* SOURCE TEXT
"We are such stuff

As dreams are made of, and our little life
Is rounded by a sleep."'

In my work on 'Heat,' published in 1863 and republished many times since, I employ the precise language thus extracted from the 'Saturday Review.'

The distinction is here clearly brought out which I had resolved at all hazards to draw — that, namely, between what men knew or might know, and what they could never hope to know. Impart simple magnifying power to our present vision, and the atomic motions of the brain itself might be brought into view. Compare these motions with the corresponding states of consciousness, and an empirical nexus might be established; but 'we try to soar in a vacuum when we endeavour to pass by logical deduction from the one to the other.' Among these brain-effects a new product appears which defies mechanical treatment. We cannot deduce motion from consciousness or consciousness from motion as we deduce one motion from another. Nevertheless observation is open to us, and by it relations may be established which are at least as valid as those of the deductive reason. The difficulty may really lie in the attempt to convert a datum into an inference — an ultimate fact into a product of logic. My desire for the moment, however, is not to theorise, but to let facts speak in reply to accusation.

* MATERIAL PROVIDED

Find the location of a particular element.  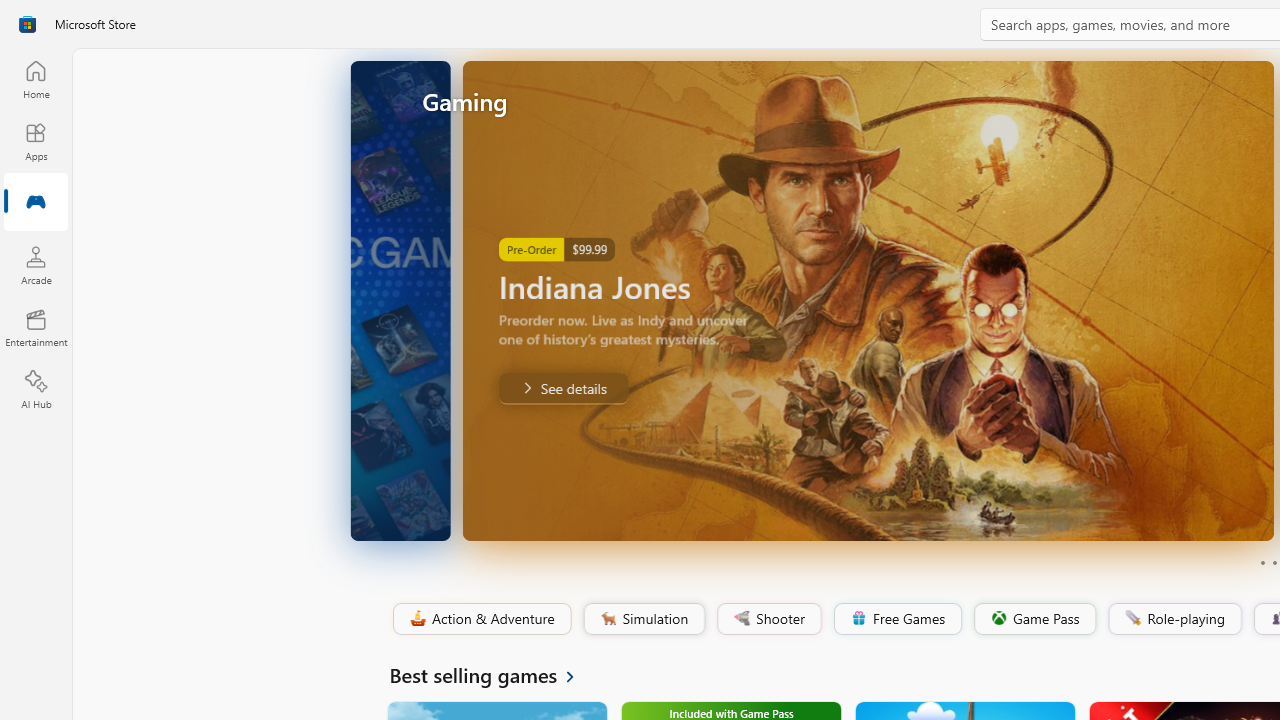

'Entertainment' is located at coordinates (35, 326).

* TASK TO CARRY OUT
In the source text, what year was the work on 'Heat' first published? The lines above aren't needed for this.

* FINISHED ANSWER
1863